Es esta una generación de grandes hombres. No me refiero únicamente a los que la historia recoge y enaltece con justicia. En la sala de mi casa hay fotos de Fidel y del Che; junto a ellas, están las de mi padre. Es natural, y no pretendo igualarlos. Además del amor de hijo, me une a su recuerdo el saber que vivió con limpieza y honradez, que se enamoró de la Revolución como antes de mi madre, con absoluto desinterés y pasión. Mi padre fue un hombre común en una época en la que lo común era ser extraordinario. Lo recuerdo muy delgado, tierno, lúcido, justiciero, Quijote de aquella gesta heroica. Llegaba tarde a casa, se iba temprano. Yo creía que era Dios, porque lo sabía todo. Se sentaba por las noches en el borde de mi cama e inventaba cuentos sobre el origen de las cosas: el tenedor, la bicicleta, los espejuelos. Entre nosotros no existían temas prohibidos. Cuando quería reforzar un criterio, discutía con él situándome en la posición contraria; él seguía mi juego, y vencía mis argucias retóricas. Quizá pudo ser escritor, pero el huracán de la Revolución se lo tragó: fue revolucionario y padre, y ya no le alcanzó más el tiempo.
Fue un protagonista de la historia, no porque ocupara lugares cimeros, sino porque asumió el suyo con tal convicción que fue útil. Me enseñó a ser revolucionario. Es decir, la Revolución tuvo para mí, y de cierta forma tiene, su rostro. Los discursos de Fidel, la leyenda del Che, todo pasaba por su ejemplo, por sus explicaciones apasionadas. Hasta que empezamos a hacerla juntos, porque los hijos un día fuimos también los protagonistas y cocreadores de aquel empeño colectivo. Y cambiamos de roles: yo me apropié de su apellido, de sus camisas, de sus sueños. Hice cosas que él no pudo o postergó demasiado, y él las vivió en mí. Siempre me sentí orgulloso de ser su hijo. De alguna imperfecta manera, ser como el Che era ser como él. Sé que no es un cuento raro, que muchos lectores comprenden a qué me refiero. Porque no hay grandes hombres sin grandes pueblos; unos y otros se rehacen continuamente, si la Revolución es verdadera (diría el Che).
^^^^
**TAREAS:**
1. Responde estas preguntas sobre el texto del padre:
(a) ¿De quiénes son las fotos que están en la sala junto a las del padre?
(b) ¿Sobre el origen de qué cosas inventaba cuentos el padre por las noches?
(c) ¿De qué cosas del padre se apropió el hijo cuando cambiaron de roles?
2. Sigue escribiendo el texto sobre el padre a partir de su última oración.
Los datos provienen de otra fuente.

**DATOS RECOPILADOS:**
^^^^
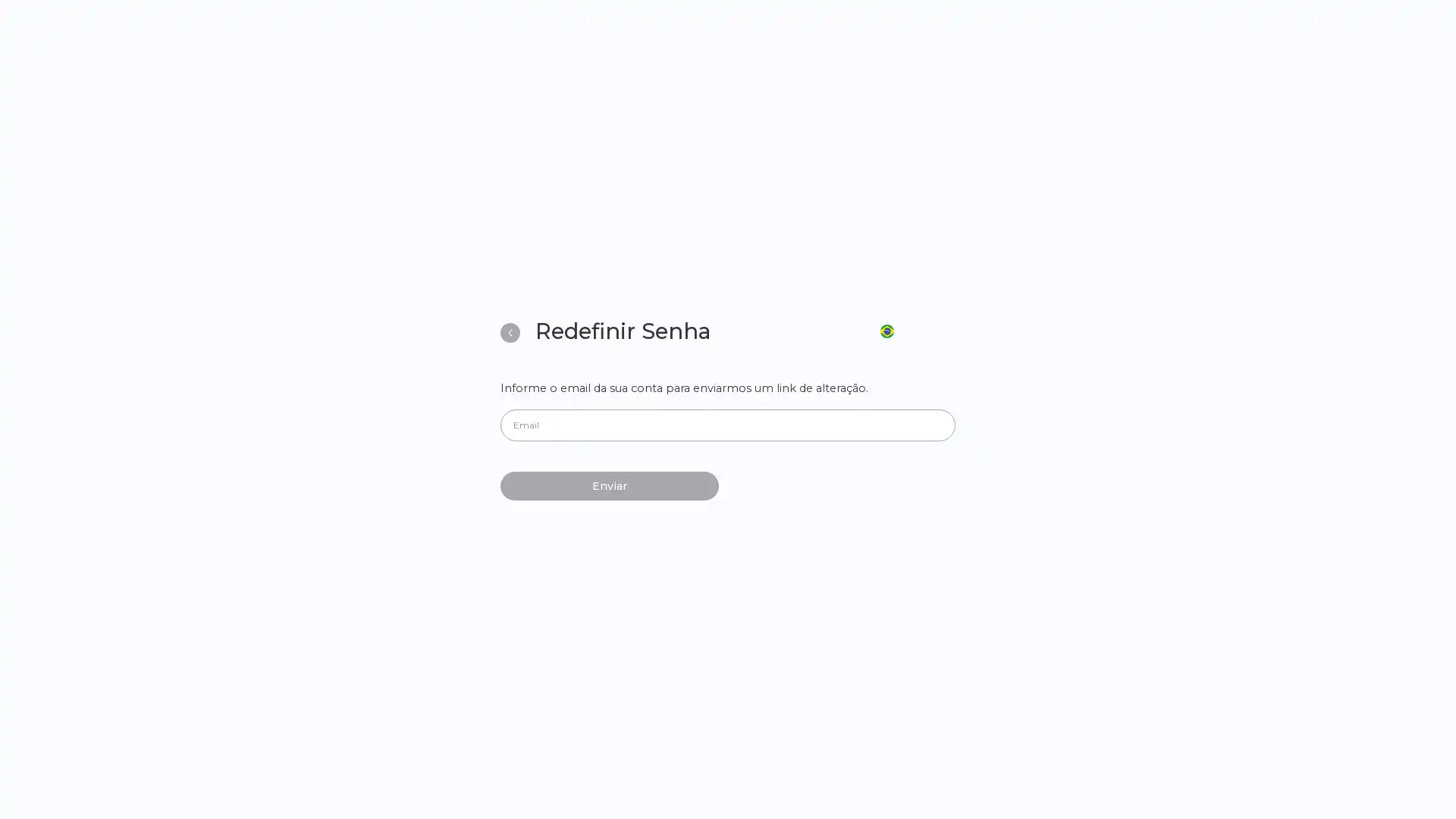  Describe the element at coordinates (610, 485) in the screenshot. I see `Enviar` at that location.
^^^^
**RESPUESTAS:**
1.
(a) De Fidel y del Che.
(b) Del tenedor, la bicicleta y los espejuelos.
(c) De su apellido, sus camisas y sus sueños.

2.
La Historia con mayúsculas empieza en el hogar: nadie nace revolucionario, como suele decir Frei Betto, hay que hacerse y rehacerse, una y otra vez, por el camino de la vida. Ahora que nuestros padres arriban a la octava década de vida, ¡qué privilegio haberlos tenido! Haber nacido en Cuba, haber crecido en el entusiasmo de las transformaciones, haber estado aquí, en momentos de júbilo y de tristeza, de éxitos y dificultades, junto a Fidel, haber tenido un padre que se rehizo una y otra vez como revolucionario, sin traicionarse. Cuando enarbolo al Che en una discusión, o simplemente escucho una canción que lo evoca, recuerdo a mi padre. Y quisiera que mis hijos alguna vez me recordaran así, como un hombre que fue fiel a ese legado: un navegante a contracorriente —de esa nave llamada Cuba—, en los albores del siglo XXI.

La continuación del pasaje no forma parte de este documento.